Extend the text on director compensation and share ownership, starting right after its final footnote.

* **Source text**:
• • • • •

DIRECTORS' COMPENSATION
 
     During 1997, each director of the Company received $250 for each meeting of
the Board of Directors. In addition, each director is eligible to participate in
the nonqualified 1996 Directors Stock Option Plan based upon their total months
of 1996 Board service. During 1996, each director was granted options to
purchase 792 shares of the Company's Common Stock at an exercise price of 85% of
the fair market value on the date of grant, or $9.13. Information regarding
options granted for 1997 Board service is not yet available. See DIRECTORS
COMPENSATION, 1996 Directors Stock Option Plan.
 
EXECUTIVE OFFICERS
 
     None of the Participants or the Nominees is an executive officer of the
Company.
 
                         BENEFICIAL OWNERSHIP OF SHARES
 
     The following table sets forth information as of the Record Date, relating
to the beneficial ownership of Common Stock by the Participants and the
Nominees.
 
<TABLE>
<CAPTION>
                                                           AMOUNT AND NATURE
                   NAME AND ADDRESS                     OF BENEFICIAL OWNERSHIP        PERCENT OF CLASS
                   ----------------                     -----------------------        ----------------
<S>                                                     <C>                            <C>
Marshall T. Reynolds..................................          225,526(1)(2)(6)            13.7%
Shirley A. Reynolds...................................          345,556(1)(2)(6)            20.9%
Robert L. Shell, Jr...................................           66,046(3)(4)(5)             4.0%
Jeanne D. Hubbard.....................................            4,546(4)                  0.03%
</TABLE>
 
- ---------------
(1) 225,526 shares held jointly between Marshall T. Reynolds and Shirley A.
    Reynolds, with shared voting/dispositive power.
 
(2) Includes 30,000 shares held by dependent child.
 
(3) Includes 6,000 shares which were transferred by gift to Lena Ji Shell, Mr.
    Shell's wife, and which are now held by Lena Ji Shell.
 
(4) Includes options to purchase 46 shares granted to Ms. Hubbard and Mr. Shell
    under Bancorp's Directors Stock Option Plan.
 
(5) Robert L. Shell, Jr. shares voting and dispositive power with respect to
    20,000 shares owned jointly with his wife, Lena Ji Shell.
 
(6) Includes options to purchase 31 shares granted to Mr. Reynolds under
    Bancorp's Directors Stock Option Plan.

• • • • •

* **Available data**:

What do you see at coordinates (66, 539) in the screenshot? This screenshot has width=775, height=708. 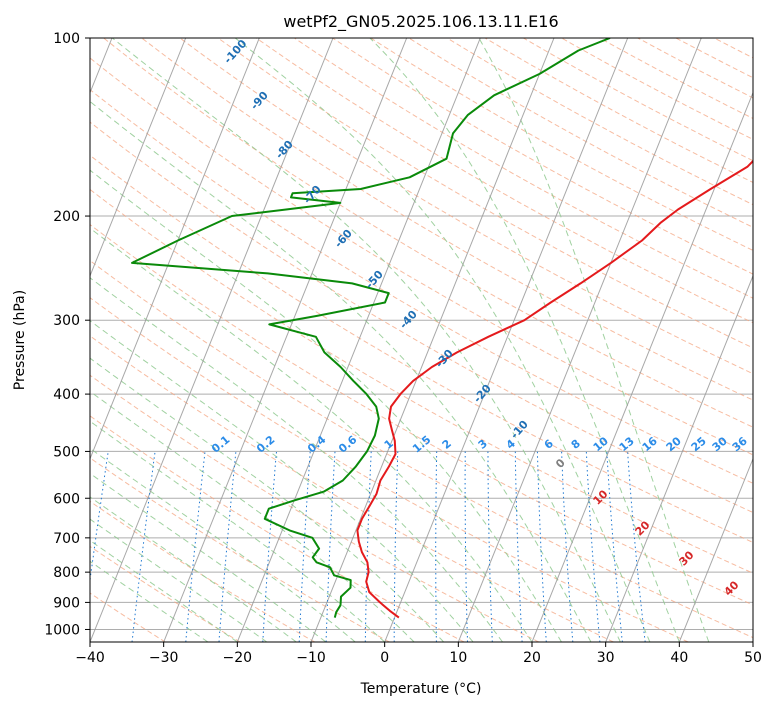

• • • • •

* **Task response**:
                                       11
<PAGE>   15
 
                     COMPENSATION OF PARTICIPANT DIRECTORS
 
     The following information is based upon information provided in the
Company's Proxy Statement on Schedule 14A filed with the Securities and Exchange
Commission on November 10, 1997:
 
DIRECTORS STOCK OPTION PLAN
 
     On January 23, 1996, the Board of Directors of the Company approved a
nonqualified Directors Stock Option Plan (the "Directors Plan"). A total of
6,429 shares of the Company's Common Stock are authorized for issuance under the
Directors Plan, in which all directors of the Company and the Bank in 1995 are
eligible to participate based upon the total months of 1995 Board service. On
January 23, 1996, all such options were granted at an exercise price of 85% of
fair market value at the date of grant, or $6.74. Options granted under the
Directors Plan vest beginning in 1996 at an annual rate of 20% at the end of
each year and expire at the earlier of ten years following the date of grant or
two years after leaving the Board. However, in the event of death or disability,
options expire one year after leaving the Board. The options shall become fully
vested in the event of a "Change in Control" (as defined in the Directors Plan)
or in the event the director leaves the Board.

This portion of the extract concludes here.